● **Brontekst**
---
BIJLAGE G. Verklarende woordenlijst
BIJLAGE G. Verklarende woordenlijst
Afbreekperiode: als er een alarm afgaat wordt eerst gedurende een beperkte periode de interne zoemer geactiveerd
die als afbreekperiode door de monteur is ingesteld. Als u per ongeluk een alarm doet afgaan, kunt u het systeem
binnen de afbreekperiode uitschakelen voordat de sirenes gaan luiden en het alarm wordt gerapporteerd aan de
responders op afstand.
Alarm: Er zijn 2 soorten alarmen:
Luid alarm – de interne en externe sirenes klinken constant en de centrale meldt de event telefonisch.
Stil alarm – de sirenes klinken niet, maar de centrale meldt de event wel telefonisch.
---
● **Aangeleverd materiaal**

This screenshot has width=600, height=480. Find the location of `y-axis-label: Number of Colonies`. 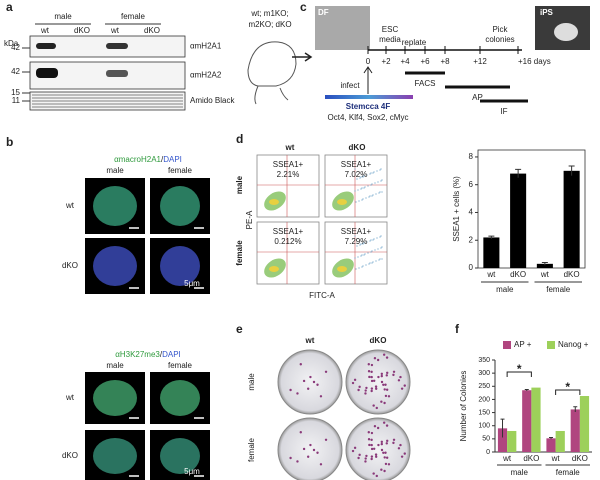

y-axis-label: Number of Colonies is located at coordinates (464, 406).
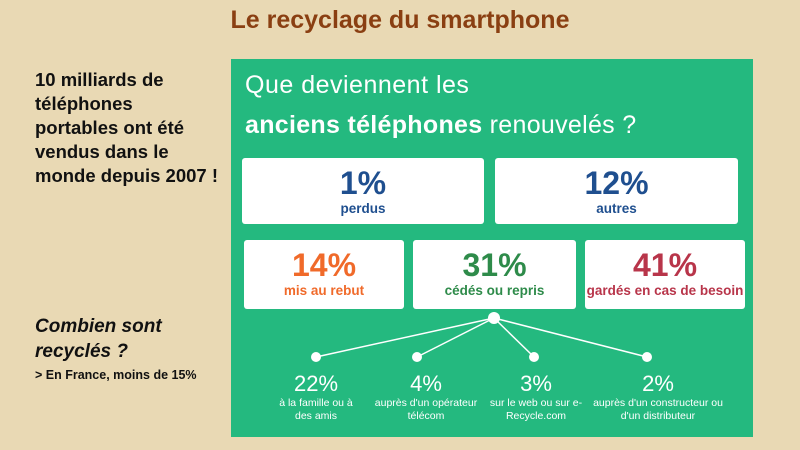  What do you see at coordinates (400, 20) in the screenshot?
I see `slide-title: Le recyclage du smartphone` at bounding box center [400, 20].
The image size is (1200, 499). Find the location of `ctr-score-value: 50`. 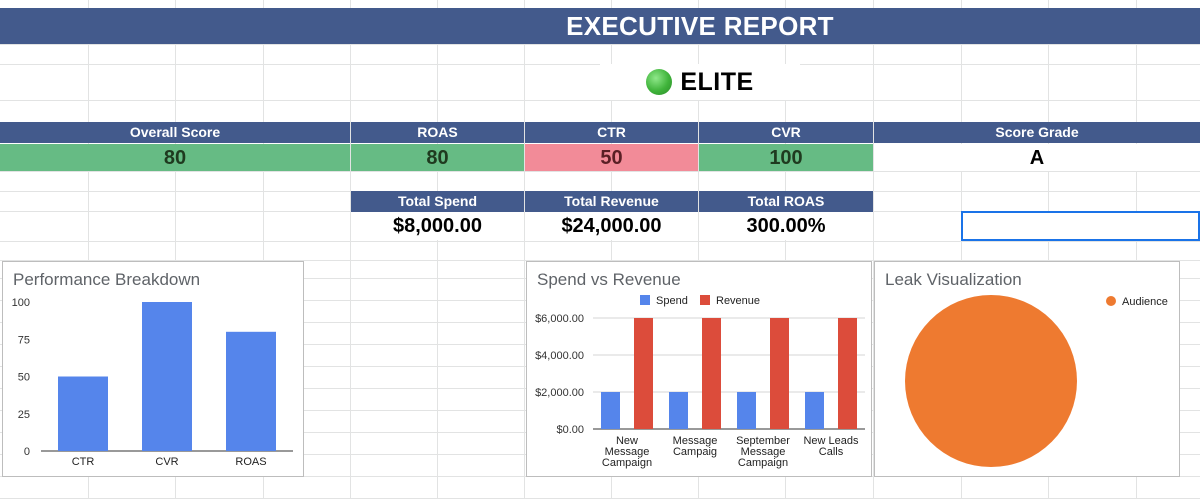

ctr-score-value: 50 is located at coordinates (612, 158).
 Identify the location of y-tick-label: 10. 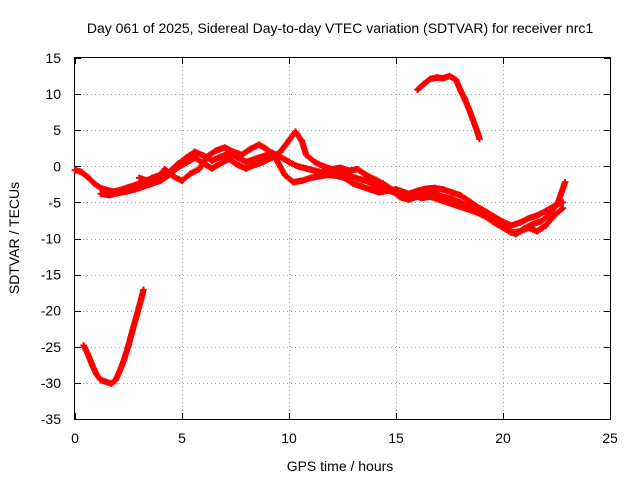
(53, 94).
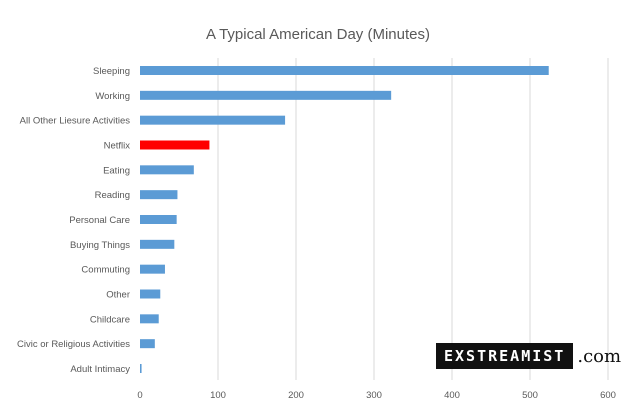  What do you see at coordinates (600, 356) in the screenshot?
I see `logo-suffix: .com` at bounding box center [600, 356].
---
● **Opdracht**
Citeer de woordenlijst over het alarmsysteem in zijn geheel, zonder er iets aan te veranderen.

● **Uitgevoerde opdracht**
BIJLAGE G. Verklarende woordenlijst
BIJLAGE G. Verklarende woordenlijst
Afbreekperiode: als er een alarm afgaat wordt eerst gedurende een beperkte periode de interne zoemer geactiveerd
die als afbreekperiode door de monteur is ingesteld. Als u per ongeluk een alarm doet afgaan, kunt u het systeem
binnen de afbreekperiode uitschakelen voordat de sirenes gaan luiden en het alarm wordt gerapporteerd aan de
responders op afstand.
Alarm: Er zijn 2 soorten alarmen:
Luid alarm – de interne en externe sirenes klinken constant en de centrale meldt de event telefonisch.
Stil alarm – de sirenes klinken niet, maar de centrale meldt de event wel telefonisch.